Many of my users tell me they have ADHD so it seems likely I fall somewhere on the spectrum.
It's a good thing no one defines disorders the way you do. Going through life miserable but have set up your life in such a way and with a set of coping mechanisms that help you stay afloat is apparently fine and your life needs to be in shambles. Do you feel the same way about chronic pain? Is dragging yourself to work despite it prove you don't need help? Clearly you can handle the suffering. It's the exact same.
Surviving only because you've structured your life to revolve around the limitations of your disorder isn't a sign that everything is fine.
Adderall and its contemporaries aren't speed and I promise you it isn't fun. Stimulant medications are miserable to be on, it's just that not being on them is worse. That one time you took high-dose adderall in college is not at all reflective of what the experience is like.
What if you can function socially, at work, can mostly take care of yourself and generally look the part, but on the inside you are a miserable husk of a person exhausted from the neverending struggle to appear functional and normal?
Is that person just having fun on speed in your view?
Others have responded to you as if you weren’t being disingenuous, so I will respond as one should to people like you: go fuck yourself.
Anyone that dismisses this as being a scatterbrained person that likes to do speed is clearly not trying to help anyone and are only here to tear them down and make them hate themselves more than they already do. The world would be a better place if trash like you was collected and disposed of. Grow up, asshole.
I still thought "X is a spectrum" is essentially the same as saying that everyone have it, which I don't think is a useful assertion. There should still be a threshold somewhere, something that of course psychology won't try to draw.
The threshold for any disorder is usually “is it causing a significant and negative impact on your ability to live a normal life”. And while there are a lot of squishy terms in that statement, it’s about the best we have. We know even less about the workings of the brain than we do about the workings of your body and anyone with a chronic and rare health issue can tell you just how little we know about the workings of the body. So these sorts of “standard normal life” and “significant impact” fuzzy phrases are our best tool.
Everyone is late sometimes, are you so chronically late that you’re losing or at risk of losing your job despite doing things that normal people would do (e.g. getting up earlier, setting alarms etc), that could be (along with other symptoms) an indication of ADHD.
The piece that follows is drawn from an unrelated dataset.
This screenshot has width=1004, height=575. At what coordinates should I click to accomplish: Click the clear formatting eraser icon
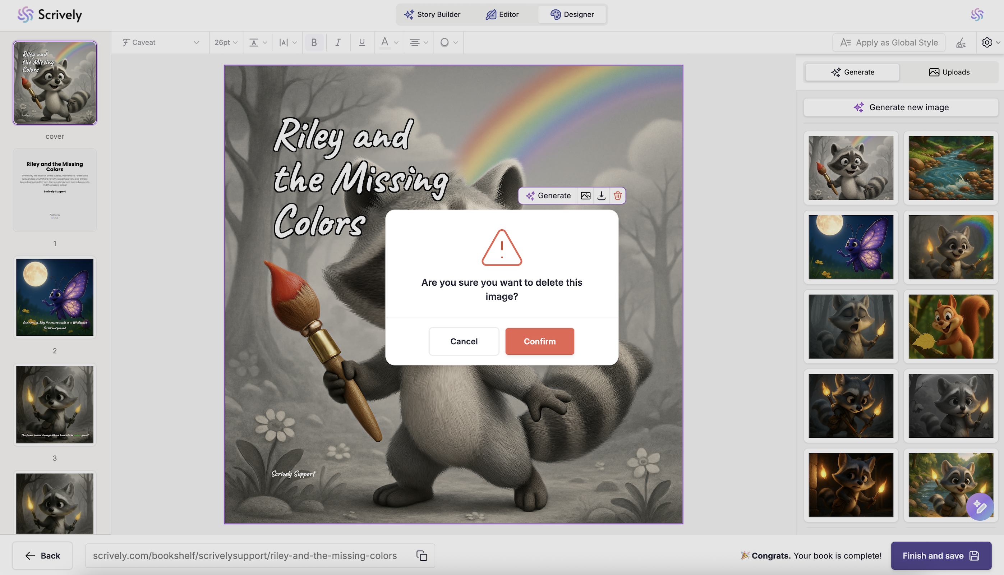click(961, 43)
Everyone is sad sometimes, even deeply so. Are you so down that the very act of getting up and making yourself food seems too much? Are you so hopeless that even doing something you love makes you feel nothing? That (along with other symptoms) might indicate you have depression.
Everyone has things that they want to have “just right”, whether it’s a well organized tool box, a clean car or a spotless mirror. Do you find yourself needing to ensure that every dish in your cabinets are sorted properly by size and weight, every day, even if it means missing that important meeting with a friend you haven’t seen in years and even though you already did this yesterday and only used two plates since then? That might (along with other symptoms) indicate that you have OCD.
1. Self-diagnosis is not a diagnosis.
2. Things exist on a spectrum. The definition of it becoming a "disorder" is when it negatively affects your life enough.
During diagnosis a psychotherapist will be tasked with identifying traits of ADHD (IE; Markers), you will not have all markers. Everyone will have some.
Then those markers are investigated to discover how much they impact your quality of life. If it is above a certain threshold in aggregate then you are then diagnosed clinically as having "ADHD" and can be medicated.
What I mean is, for example: You can still have autism even if someone has significantly more severe autistic traits than you have.